I once thought, as a kid, that a dozen was an astronomical number. I became increasingly suspicious of this understanding as the story progressed in a fourth grade class reading of Cheaper by the Dozen.
“Gosh,” I thought. “I know people back then had a lot of kids. Sometimes as much as twenty. But a dozen? How can that be? Something is off here. Way off.”
Confounded, I approached my teacher after one of our daily reading sessions. I posed the question. Then Mr. Miles looked at me with the oddest stare. It was a stare I will never forget. A stare that said more than ten thousand stares.
The mother of all stares.
“Who here knows how much a dozen is?” Mr. Miles said, addressing the entire class, breaking the unspoken teacher-student confidentiality agreement I once thought existed.
Instantly, and without hesitation, as if the whole class was being asked out for ice cream, as if their very lives depended on it, everyone in the classroom raised their hands.
Some even raised both hands, just for insurance.
Apparently my classmates had put two and two together (or rather, six and six) and learnt the meaning of a dozen at some point in their lives.
Mr.

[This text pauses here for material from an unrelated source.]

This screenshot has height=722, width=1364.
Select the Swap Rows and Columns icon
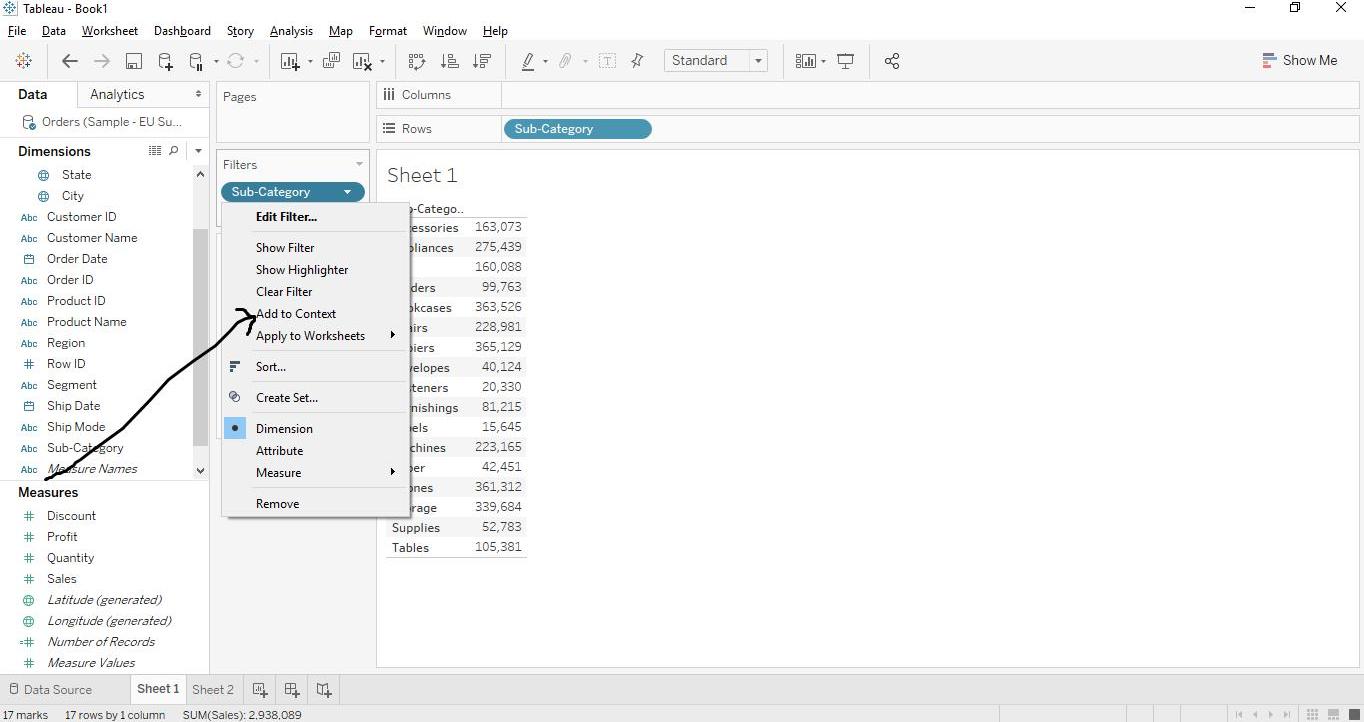[416, 60]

Miles looked down at me. “A dozen means twelve, Chris. I’m surprised you don’t know that by now.”
I felt stupid.
I can appreciate your confusion as a young lad around the mystery of the meaning of “a dozen.” I once knew a guy who until he turned 30 thought the word “Misled” was pronounced “MY-zuld” and never put two and two together that the word he read (“MY-zuld”) and the word he heard people saying “misled” were in fact the same word. He always read the word differently and had no idea that the word he was reading was the same word as “misled” when he heard others say it aloud. So you are not alone, my friend.
Haha. That reminds me of how I used to pronounce the word “truck” in an entirely unique way.
I’ll give you a hint: it involved the F consonant.